◆ Passage
►

# 86 nissan 300zx power issues



## Drom96 (Sep 11, 2013)

Hello again.. still fairly new but somewhat used to the action here but im having more trouble with the Z. so she starts.. very poorly.. wont stay running and my electronics are out of whack. when the car is off i can move my seat.. obviosuly they are electronic seats but thats about it.. but when i start the car, rev it up to about 7 thousand rpms and keep applying little bits of gas to keep it running then i get all my systems. i dont understand what is wrong and i doubt the guys at autozone even know the first thing about Z's so any advice is good advice.


----------



## rogoman (Dec 16, 2004)

It's possible that the alternator is not charging properly. Make sure the battery is in good condition as well as the battery cable connectors. Insure that the alternator belt is tight. Check the voltage across the battery while the engine is running; it should be around 13 - 15 volts at 1500 rpm.

Insure that the 'charge warning light' in the dash is lit when ignition switch is in the run position but engine is not running (bulb check); if not, the bulb may be burned out or the wiring for it may be broken. When the engine is running, the light should be off. The 'charge warning light' circuitry must be operational in order for the alternator to function.


----------



## i r teh noobz (Apr 26, 2007)

What do you mean by "my electronics are out of whack?" What works and what doesn't? What starts to work after you keep the engine running? 

The seats should always work. They aren't switched with the key. 

The description you give sounds like a voltage problem, so all I can suggest is to check around for loose wires and have the battery tested.


----------

◄

◆ Dataset section
►

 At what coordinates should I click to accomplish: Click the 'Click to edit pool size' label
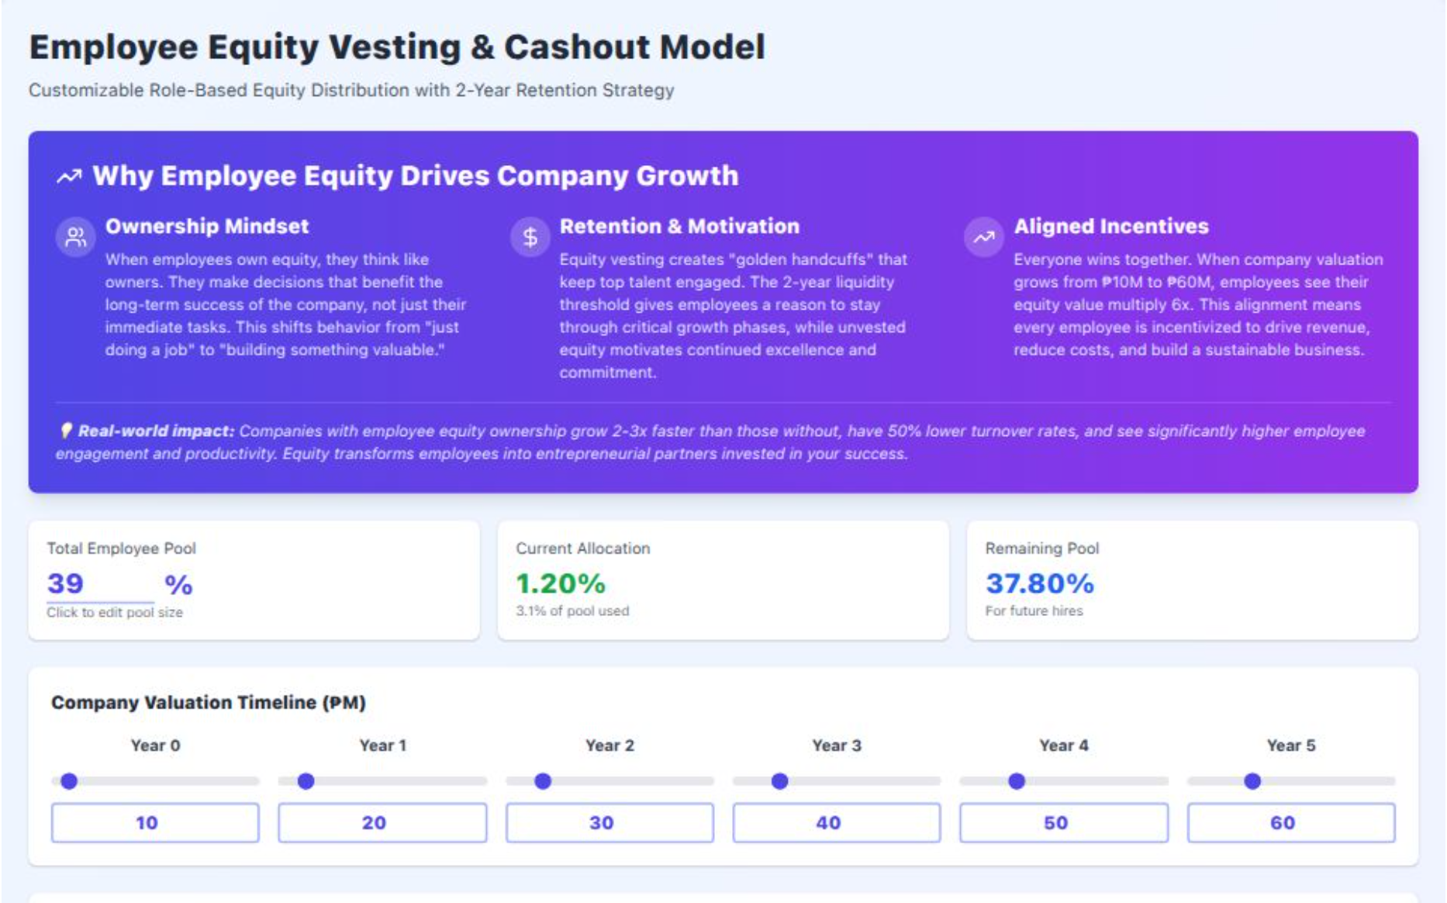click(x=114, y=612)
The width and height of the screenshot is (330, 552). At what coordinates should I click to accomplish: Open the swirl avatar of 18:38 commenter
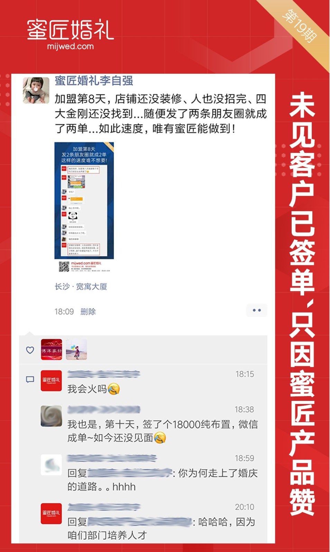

◄

◆ Exercise requirements
Write out the 300ZX thread again, beginning at "Insure that the 'charge" and stopping after "with the key.", and switch each "bulb" to "lamp". The data above come from a different source than the 300ZX thread.

◆ Final answer
Insure that the 'charge warning light' in the dash is lit when ignition switch is in the run position but engine is not running (lamp check); if not, the lamp may be burned out or the wiring for it may be broken. When the engine is running, the light should be off. The 'charge warning light' circuitry must be operational in order for the alternator to function.


----------



## i r teh noobz (Apr 26, 2007)

What do you mean by "my electronics are out of whack?" What works and what doesn't? What starts to work after you keep the engine running? 

The seats should always work. They aren't switched with the key.